## Task prompt
Using the listing below, determine the count of lines with the word "every" and reply only with it.

======== Dataset entries

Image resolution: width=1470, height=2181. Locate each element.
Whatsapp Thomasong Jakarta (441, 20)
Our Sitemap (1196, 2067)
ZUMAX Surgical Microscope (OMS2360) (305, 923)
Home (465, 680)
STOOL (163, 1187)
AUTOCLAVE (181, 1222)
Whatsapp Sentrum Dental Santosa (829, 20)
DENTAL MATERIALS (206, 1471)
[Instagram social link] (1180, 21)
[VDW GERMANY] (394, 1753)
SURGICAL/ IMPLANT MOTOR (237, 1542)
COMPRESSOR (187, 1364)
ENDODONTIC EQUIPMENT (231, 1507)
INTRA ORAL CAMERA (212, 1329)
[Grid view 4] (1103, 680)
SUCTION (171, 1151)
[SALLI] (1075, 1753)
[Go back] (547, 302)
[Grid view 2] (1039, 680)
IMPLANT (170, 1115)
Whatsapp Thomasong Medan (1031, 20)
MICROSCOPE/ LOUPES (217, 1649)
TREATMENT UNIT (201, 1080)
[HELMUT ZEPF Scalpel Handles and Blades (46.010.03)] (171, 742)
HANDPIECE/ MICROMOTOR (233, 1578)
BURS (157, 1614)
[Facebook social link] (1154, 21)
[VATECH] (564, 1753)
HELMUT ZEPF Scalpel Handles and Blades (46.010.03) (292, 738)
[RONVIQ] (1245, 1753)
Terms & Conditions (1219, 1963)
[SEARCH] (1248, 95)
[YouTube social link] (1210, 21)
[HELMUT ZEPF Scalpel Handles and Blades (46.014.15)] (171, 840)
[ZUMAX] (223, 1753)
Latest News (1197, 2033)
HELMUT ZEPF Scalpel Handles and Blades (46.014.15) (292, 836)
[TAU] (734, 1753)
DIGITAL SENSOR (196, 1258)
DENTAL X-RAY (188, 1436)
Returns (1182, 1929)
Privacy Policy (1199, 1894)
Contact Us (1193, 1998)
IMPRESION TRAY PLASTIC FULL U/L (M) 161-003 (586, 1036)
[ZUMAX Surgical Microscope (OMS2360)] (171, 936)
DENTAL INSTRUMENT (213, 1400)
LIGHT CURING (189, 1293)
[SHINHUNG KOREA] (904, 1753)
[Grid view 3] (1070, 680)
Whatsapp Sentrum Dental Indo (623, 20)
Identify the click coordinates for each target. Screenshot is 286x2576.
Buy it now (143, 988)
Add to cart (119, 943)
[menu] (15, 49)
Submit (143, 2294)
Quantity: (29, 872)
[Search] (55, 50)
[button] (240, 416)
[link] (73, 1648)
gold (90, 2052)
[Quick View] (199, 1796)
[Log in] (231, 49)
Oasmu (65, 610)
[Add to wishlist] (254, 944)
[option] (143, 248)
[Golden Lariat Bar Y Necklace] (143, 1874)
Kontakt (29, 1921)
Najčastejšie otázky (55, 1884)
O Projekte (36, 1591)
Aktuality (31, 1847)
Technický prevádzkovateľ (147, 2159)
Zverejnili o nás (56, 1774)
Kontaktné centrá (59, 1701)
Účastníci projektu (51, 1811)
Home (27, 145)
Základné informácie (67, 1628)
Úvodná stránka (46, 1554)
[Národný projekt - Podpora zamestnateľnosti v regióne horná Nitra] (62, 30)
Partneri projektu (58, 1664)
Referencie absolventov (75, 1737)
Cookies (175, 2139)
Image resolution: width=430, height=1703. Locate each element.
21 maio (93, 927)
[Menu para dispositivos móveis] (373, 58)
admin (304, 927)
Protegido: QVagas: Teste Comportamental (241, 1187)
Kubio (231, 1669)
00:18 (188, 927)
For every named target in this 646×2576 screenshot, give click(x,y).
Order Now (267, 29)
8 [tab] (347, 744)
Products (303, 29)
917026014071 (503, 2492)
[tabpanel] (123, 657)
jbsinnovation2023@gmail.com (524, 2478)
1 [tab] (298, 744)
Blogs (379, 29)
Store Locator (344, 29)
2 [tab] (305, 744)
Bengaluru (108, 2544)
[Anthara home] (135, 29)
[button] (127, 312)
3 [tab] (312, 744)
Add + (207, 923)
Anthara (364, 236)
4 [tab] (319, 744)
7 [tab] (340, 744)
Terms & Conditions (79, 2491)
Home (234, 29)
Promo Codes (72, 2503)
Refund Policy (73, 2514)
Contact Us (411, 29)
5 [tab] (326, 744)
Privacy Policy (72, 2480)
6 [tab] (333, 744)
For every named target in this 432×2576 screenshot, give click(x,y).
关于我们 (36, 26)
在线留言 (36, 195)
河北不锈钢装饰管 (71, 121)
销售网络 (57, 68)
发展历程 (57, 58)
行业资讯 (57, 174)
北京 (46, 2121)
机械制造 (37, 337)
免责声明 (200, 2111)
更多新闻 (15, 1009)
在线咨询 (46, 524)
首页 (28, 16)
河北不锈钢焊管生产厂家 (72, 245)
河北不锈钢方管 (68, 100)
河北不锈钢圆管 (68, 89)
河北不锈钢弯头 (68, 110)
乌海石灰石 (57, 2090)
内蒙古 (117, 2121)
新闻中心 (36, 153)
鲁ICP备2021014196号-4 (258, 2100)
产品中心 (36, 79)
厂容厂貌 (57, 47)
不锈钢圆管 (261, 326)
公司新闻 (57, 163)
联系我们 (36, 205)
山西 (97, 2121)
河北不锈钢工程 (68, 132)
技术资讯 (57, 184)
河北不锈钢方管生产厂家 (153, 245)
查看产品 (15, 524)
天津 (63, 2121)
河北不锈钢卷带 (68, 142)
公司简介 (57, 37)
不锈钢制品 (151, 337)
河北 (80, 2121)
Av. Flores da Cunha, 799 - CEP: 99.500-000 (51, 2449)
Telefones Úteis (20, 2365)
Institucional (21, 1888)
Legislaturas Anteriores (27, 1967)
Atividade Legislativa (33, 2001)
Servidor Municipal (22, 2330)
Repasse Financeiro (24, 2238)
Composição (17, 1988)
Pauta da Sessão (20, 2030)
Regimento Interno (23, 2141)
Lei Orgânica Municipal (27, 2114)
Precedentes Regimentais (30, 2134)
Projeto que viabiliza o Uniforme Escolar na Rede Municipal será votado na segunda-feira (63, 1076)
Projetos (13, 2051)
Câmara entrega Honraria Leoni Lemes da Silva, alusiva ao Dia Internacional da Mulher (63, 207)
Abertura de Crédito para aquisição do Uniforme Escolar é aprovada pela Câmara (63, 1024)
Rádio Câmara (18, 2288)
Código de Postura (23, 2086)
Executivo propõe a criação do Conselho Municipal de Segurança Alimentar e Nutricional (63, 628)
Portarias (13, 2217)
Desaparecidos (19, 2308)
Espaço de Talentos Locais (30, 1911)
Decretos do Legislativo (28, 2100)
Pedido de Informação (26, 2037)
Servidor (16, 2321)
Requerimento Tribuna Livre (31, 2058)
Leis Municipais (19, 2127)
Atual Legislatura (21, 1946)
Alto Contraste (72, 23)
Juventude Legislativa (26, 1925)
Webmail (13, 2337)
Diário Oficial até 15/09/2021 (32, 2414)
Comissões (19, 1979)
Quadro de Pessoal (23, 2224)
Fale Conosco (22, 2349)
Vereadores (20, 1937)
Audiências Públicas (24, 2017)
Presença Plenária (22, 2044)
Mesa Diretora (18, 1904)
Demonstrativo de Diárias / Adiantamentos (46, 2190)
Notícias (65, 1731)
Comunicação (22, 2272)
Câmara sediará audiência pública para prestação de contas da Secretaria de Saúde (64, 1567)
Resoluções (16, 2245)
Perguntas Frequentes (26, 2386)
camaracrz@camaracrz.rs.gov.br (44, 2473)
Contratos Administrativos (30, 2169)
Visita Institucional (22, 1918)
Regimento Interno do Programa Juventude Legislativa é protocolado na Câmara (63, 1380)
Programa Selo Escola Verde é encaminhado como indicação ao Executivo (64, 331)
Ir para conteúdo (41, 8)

================

## Completed exercise
2